Douglas Payne wrote:
>
>
> Actually its a term I thought I made up on the spot, but thats generally
> what it means. The self regulating nature of the system means that swearing
> a lot and trying to be as offensive as possible stops people doing silly
> things so much.
>
> Lets use a bad car related analogy as these all seem to be car related
> groups.
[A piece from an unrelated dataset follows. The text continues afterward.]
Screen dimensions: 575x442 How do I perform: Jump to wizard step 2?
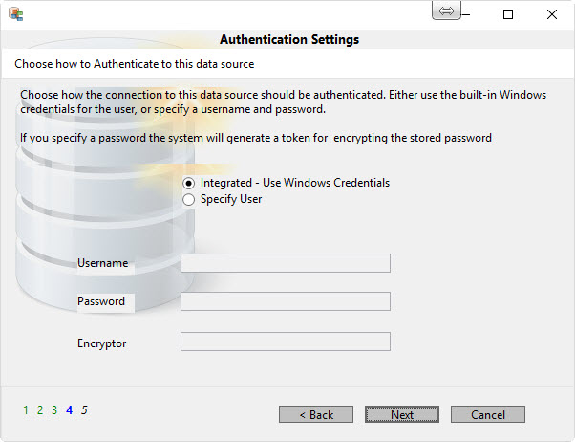coord(40,410)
Say, if you were a cyclist <spit> and I was in my car and I saw you
> cycle up beside me at some traffic lights, ride through a red light, turn
> right where there is a sign specifically stating such an action is
> prohibited then mount the pavement at the other side of the road jauntily
> and carry on your merry way I'd swear a lot at you and generally try to be
> as unpleasant as possible, probably in the vain hope that you'd think twice
> before pulling such an unbelieveably stupid manouvre again.
>
> I'm not saying thats the morally right thing to do, but I'd probably still
> do it, even if it happened only yesterday. (c:
>
> Anyway, what did militant usenetter used to mean?
>
> Douglas
>
>
That analogy would be correct if:
The cyclist was entitled to continue.
There was no sign.
A militant usenetter would have been someone who upheld the basic
fundamentals of usenet, not jumped on someone for posting a link to
their own non-commercial site, dealing with the same subject matter of
the newsgroup in question, which by all definitions of spam posted
anywhere on the internet apart from, it seems, uk.rec groups isnt spam.